* TASK
Find the line containing "You are a GUI". Retype it and every later line of the records exactly, leaving out pictures.

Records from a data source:
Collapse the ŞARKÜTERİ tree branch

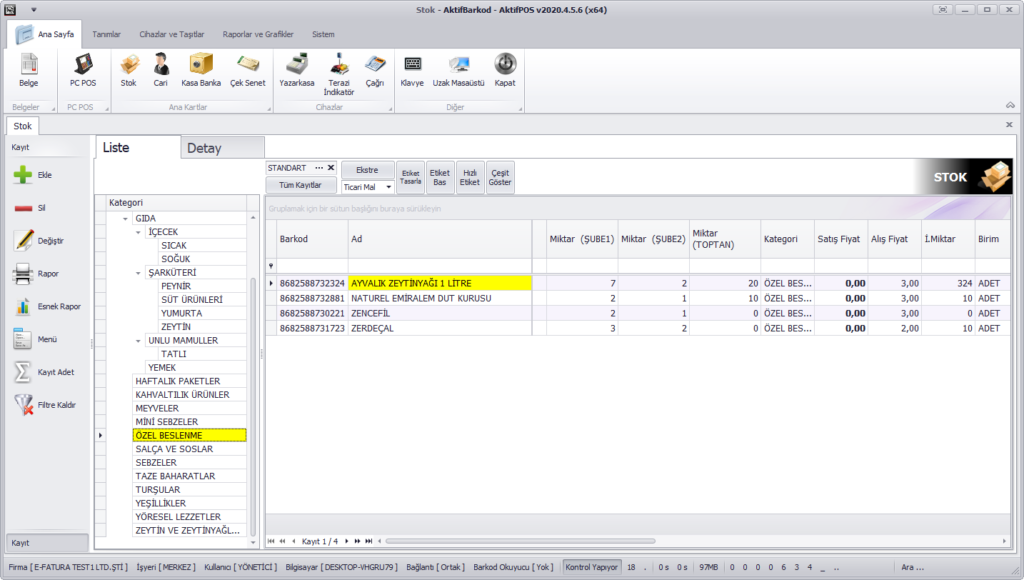click(x=138, y=272)
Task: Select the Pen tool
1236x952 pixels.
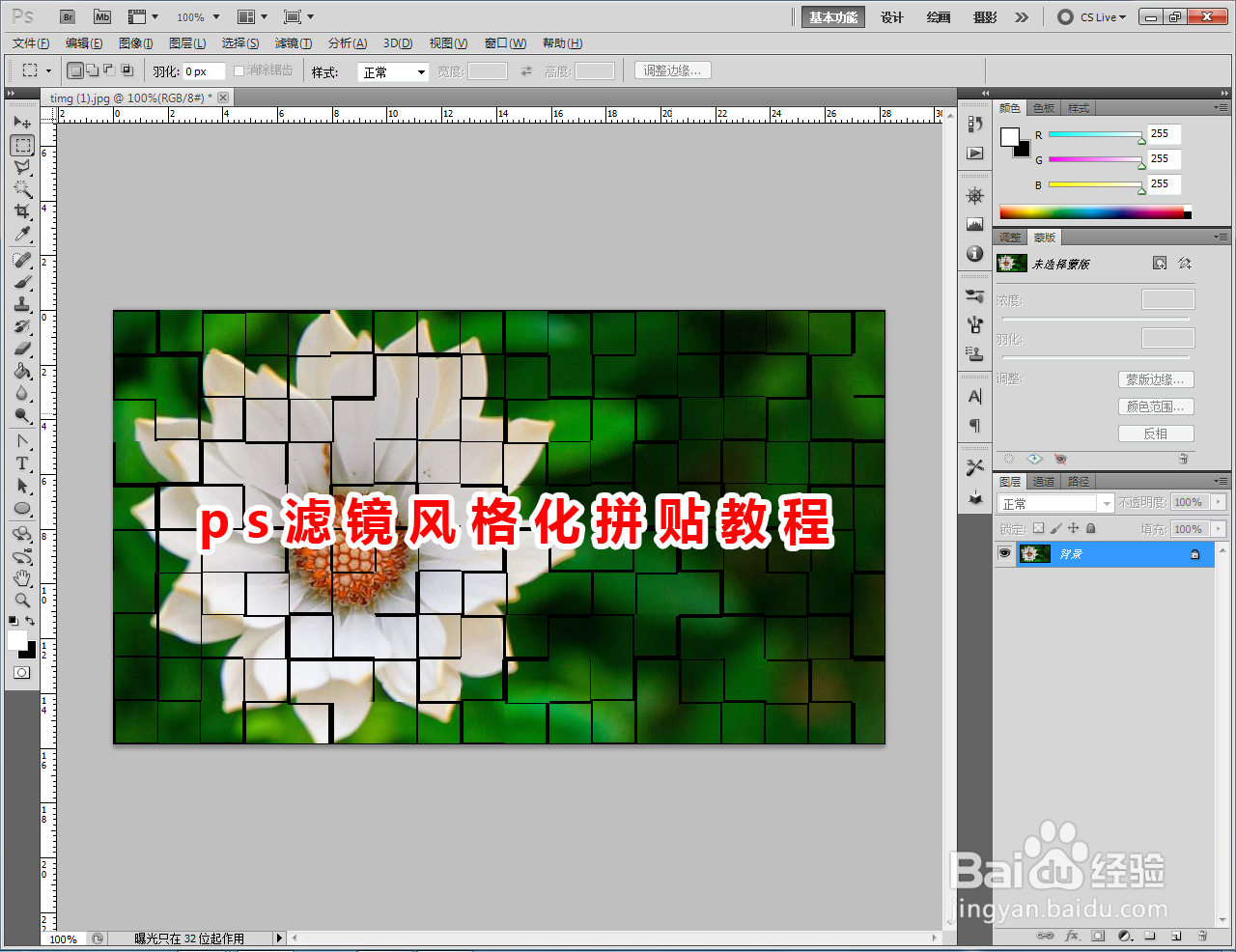Action: (x=22, y=440)
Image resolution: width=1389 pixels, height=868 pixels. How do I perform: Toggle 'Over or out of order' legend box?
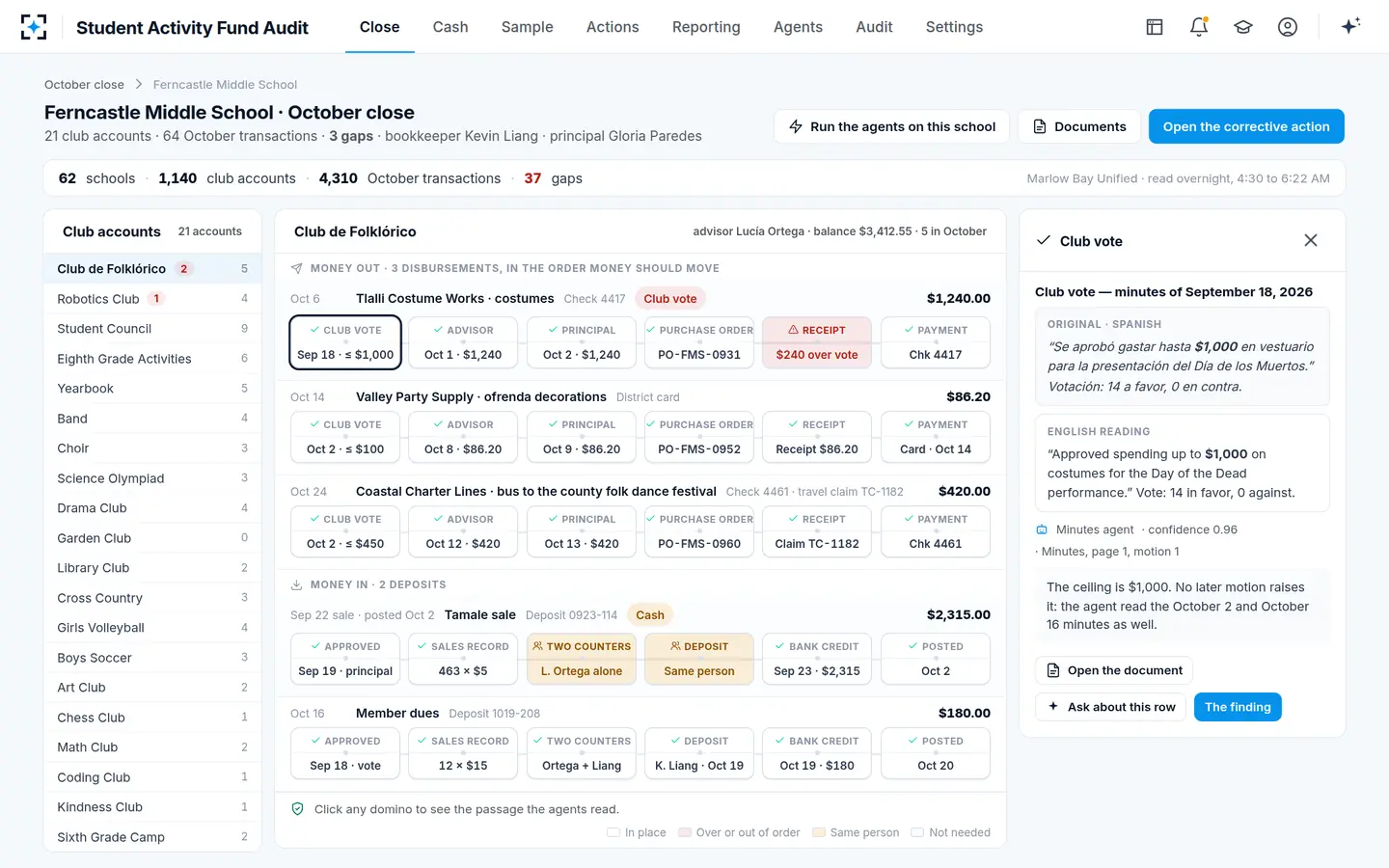685,832
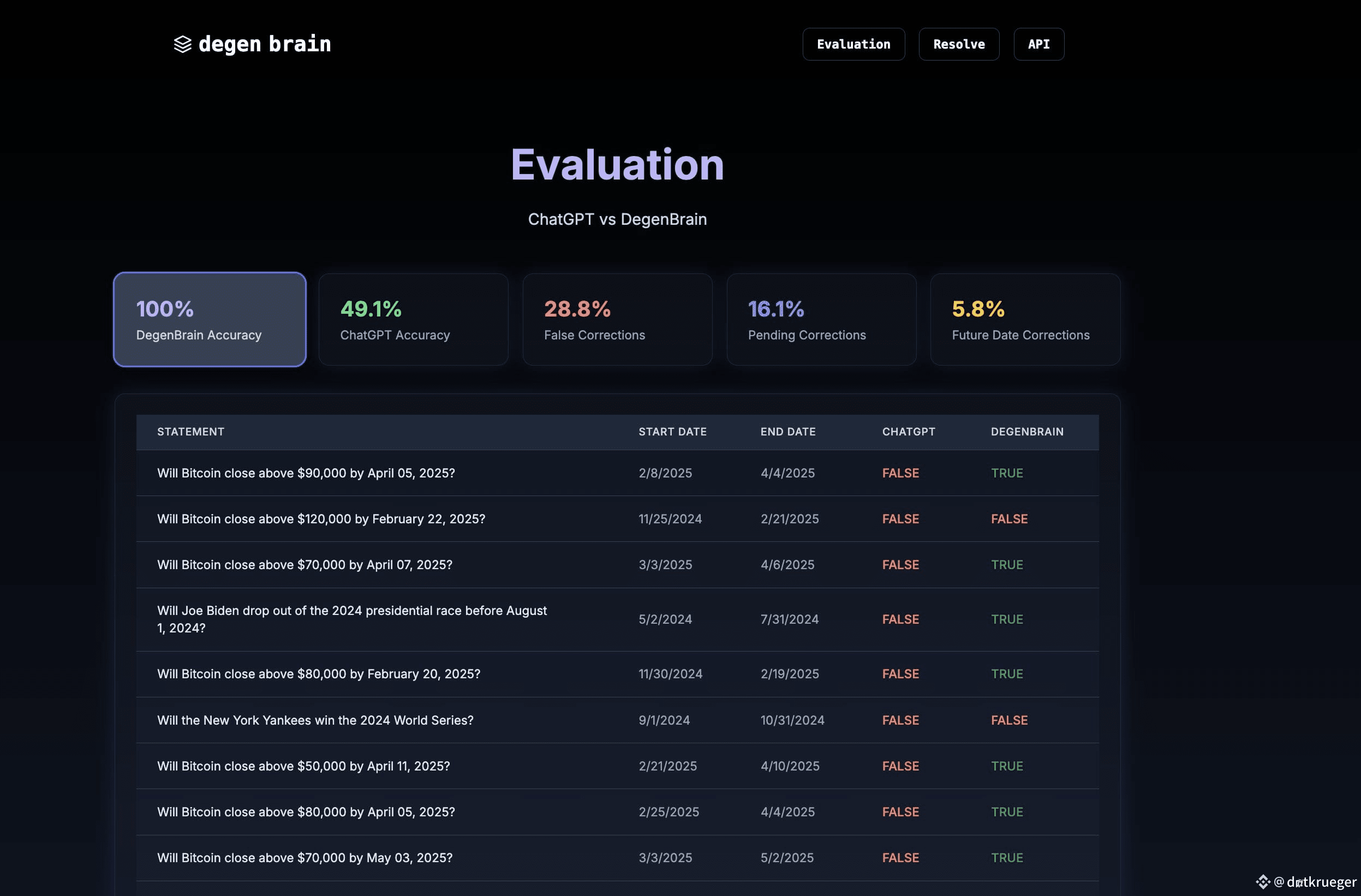Image resolution: width=1361 pixels, height=896 pixels.
Task: Select the 49.1% ChatGPT Accuracy card
Action: [x=414, y=320]
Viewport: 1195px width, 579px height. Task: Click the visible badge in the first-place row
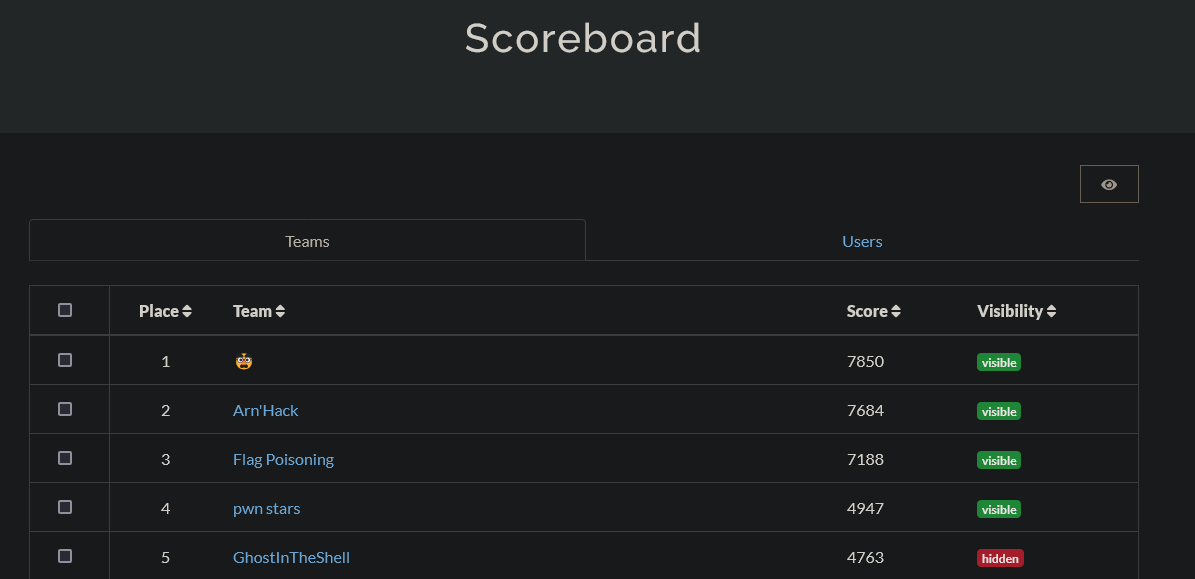point(998,362)
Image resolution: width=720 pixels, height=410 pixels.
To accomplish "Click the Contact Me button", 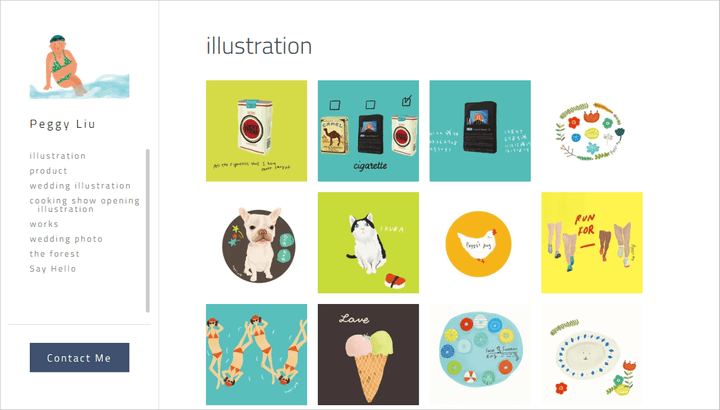I will (79, 357).
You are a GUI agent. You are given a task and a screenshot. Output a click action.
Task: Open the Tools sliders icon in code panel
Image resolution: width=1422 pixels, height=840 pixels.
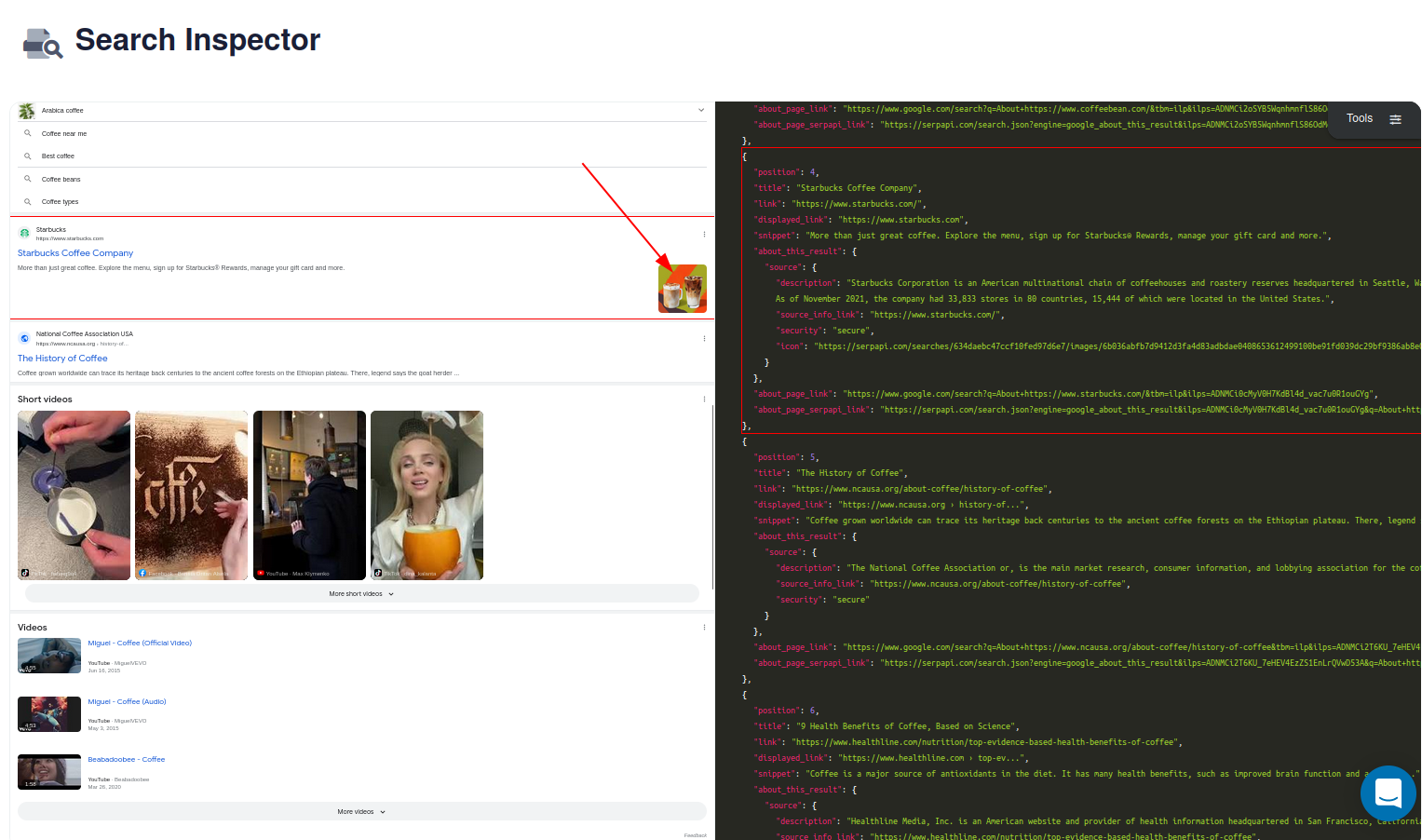1395,119
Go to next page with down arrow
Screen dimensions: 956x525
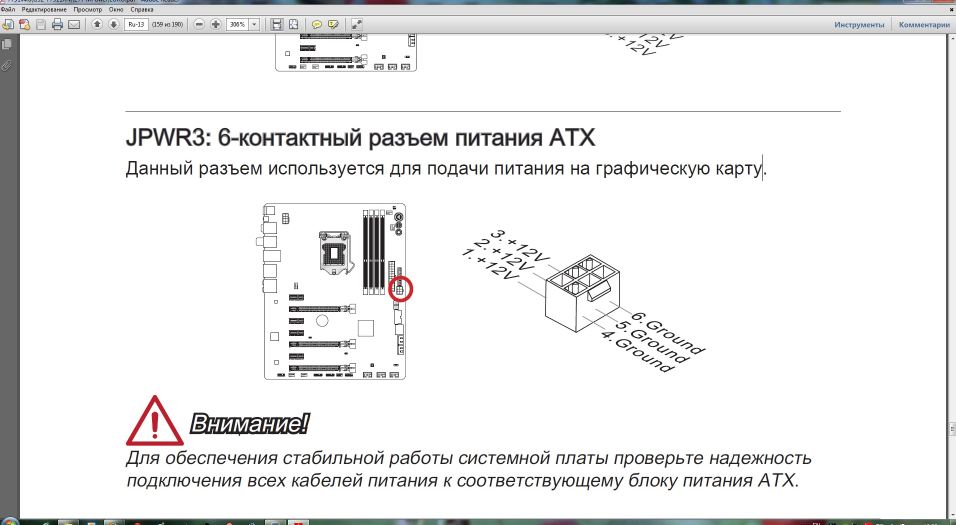[x=113, y=23]
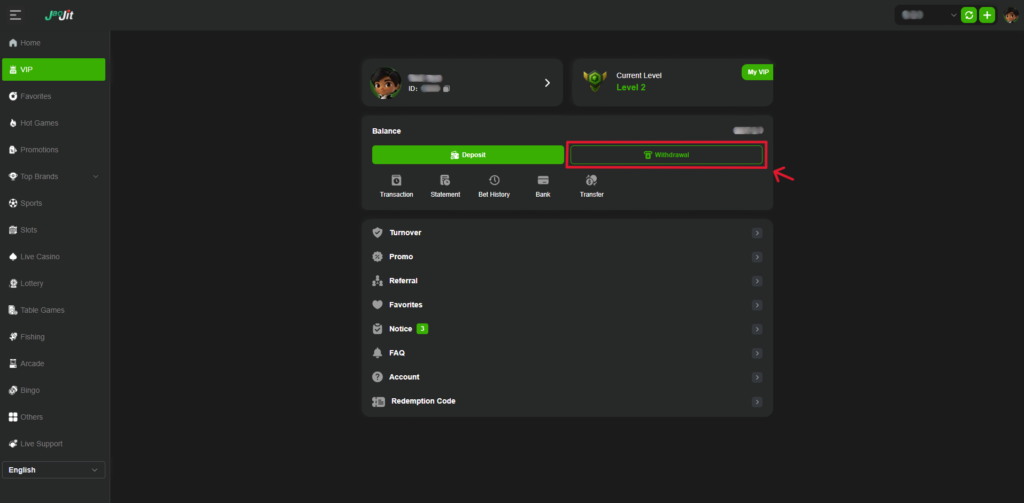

* ANSWER FOR THIS EXERCISE
You are a GUI agent. You are given a task and a screenshot. Output a click action.
Task: Open the Tools sliders icon in code panel
Image resolution: width=1422 pixels, height=840 pixels.
1395,119
Go to next page with down arrow
Screen dimensions: 956x525
[x=113, y=23]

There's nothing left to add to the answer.